(Records contained in a dataset)
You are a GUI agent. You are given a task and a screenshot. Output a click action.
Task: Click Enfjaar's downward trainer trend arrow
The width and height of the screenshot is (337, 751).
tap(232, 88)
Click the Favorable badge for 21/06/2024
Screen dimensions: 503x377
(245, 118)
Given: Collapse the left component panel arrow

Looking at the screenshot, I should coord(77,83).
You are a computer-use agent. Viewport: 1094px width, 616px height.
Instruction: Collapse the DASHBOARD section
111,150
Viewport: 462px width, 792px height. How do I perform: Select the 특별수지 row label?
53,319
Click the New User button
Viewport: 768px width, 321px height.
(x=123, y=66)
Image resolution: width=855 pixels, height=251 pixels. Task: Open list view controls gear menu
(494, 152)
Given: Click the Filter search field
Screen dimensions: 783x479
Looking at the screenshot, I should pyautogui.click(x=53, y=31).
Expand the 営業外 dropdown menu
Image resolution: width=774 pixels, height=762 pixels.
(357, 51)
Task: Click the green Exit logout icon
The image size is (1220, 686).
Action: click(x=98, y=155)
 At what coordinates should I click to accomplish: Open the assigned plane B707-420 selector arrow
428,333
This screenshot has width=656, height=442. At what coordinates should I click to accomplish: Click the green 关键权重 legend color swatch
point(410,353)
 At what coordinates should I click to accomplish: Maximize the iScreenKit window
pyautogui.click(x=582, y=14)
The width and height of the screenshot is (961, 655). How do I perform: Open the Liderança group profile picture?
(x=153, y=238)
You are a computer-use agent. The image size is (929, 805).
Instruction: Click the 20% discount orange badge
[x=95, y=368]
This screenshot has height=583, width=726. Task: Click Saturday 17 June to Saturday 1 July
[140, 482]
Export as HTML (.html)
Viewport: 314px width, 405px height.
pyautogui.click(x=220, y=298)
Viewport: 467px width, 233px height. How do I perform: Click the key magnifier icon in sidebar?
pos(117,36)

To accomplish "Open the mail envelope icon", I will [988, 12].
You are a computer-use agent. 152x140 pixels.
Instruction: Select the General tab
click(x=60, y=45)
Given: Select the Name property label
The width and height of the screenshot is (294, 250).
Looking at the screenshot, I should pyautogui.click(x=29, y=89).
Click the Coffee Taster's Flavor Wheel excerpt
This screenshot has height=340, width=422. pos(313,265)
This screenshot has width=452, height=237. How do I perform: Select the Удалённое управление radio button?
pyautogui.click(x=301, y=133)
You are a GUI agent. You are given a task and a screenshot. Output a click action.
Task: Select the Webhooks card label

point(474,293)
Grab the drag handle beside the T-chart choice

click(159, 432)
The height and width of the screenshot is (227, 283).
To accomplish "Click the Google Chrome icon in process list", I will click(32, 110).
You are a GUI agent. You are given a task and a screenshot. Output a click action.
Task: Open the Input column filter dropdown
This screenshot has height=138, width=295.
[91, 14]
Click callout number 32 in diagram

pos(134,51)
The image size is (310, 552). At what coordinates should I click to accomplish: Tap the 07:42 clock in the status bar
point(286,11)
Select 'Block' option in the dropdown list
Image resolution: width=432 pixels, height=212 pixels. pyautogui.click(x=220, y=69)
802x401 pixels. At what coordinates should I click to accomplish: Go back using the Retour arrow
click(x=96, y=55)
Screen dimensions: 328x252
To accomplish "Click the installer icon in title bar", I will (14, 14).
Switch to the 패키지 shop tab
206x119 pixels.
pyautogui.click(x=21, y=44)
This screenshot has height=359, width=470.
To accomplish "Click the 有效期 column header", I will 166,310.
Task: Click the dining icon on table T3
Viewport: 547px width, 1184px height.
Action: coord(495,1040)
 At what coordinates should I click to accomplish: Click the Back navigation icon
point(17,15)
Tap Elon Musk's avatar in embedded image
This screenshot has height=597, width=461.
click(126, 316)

**Problem to work on**
Read the entries and pick out all lines that include the word "computer".

**Result**
You are a computer-use agent. Viewport: 1094px width, 616px height.
You are a computer-use agent. The image size is (929, 805).
You are a computer-use agent. 152x140 pixels.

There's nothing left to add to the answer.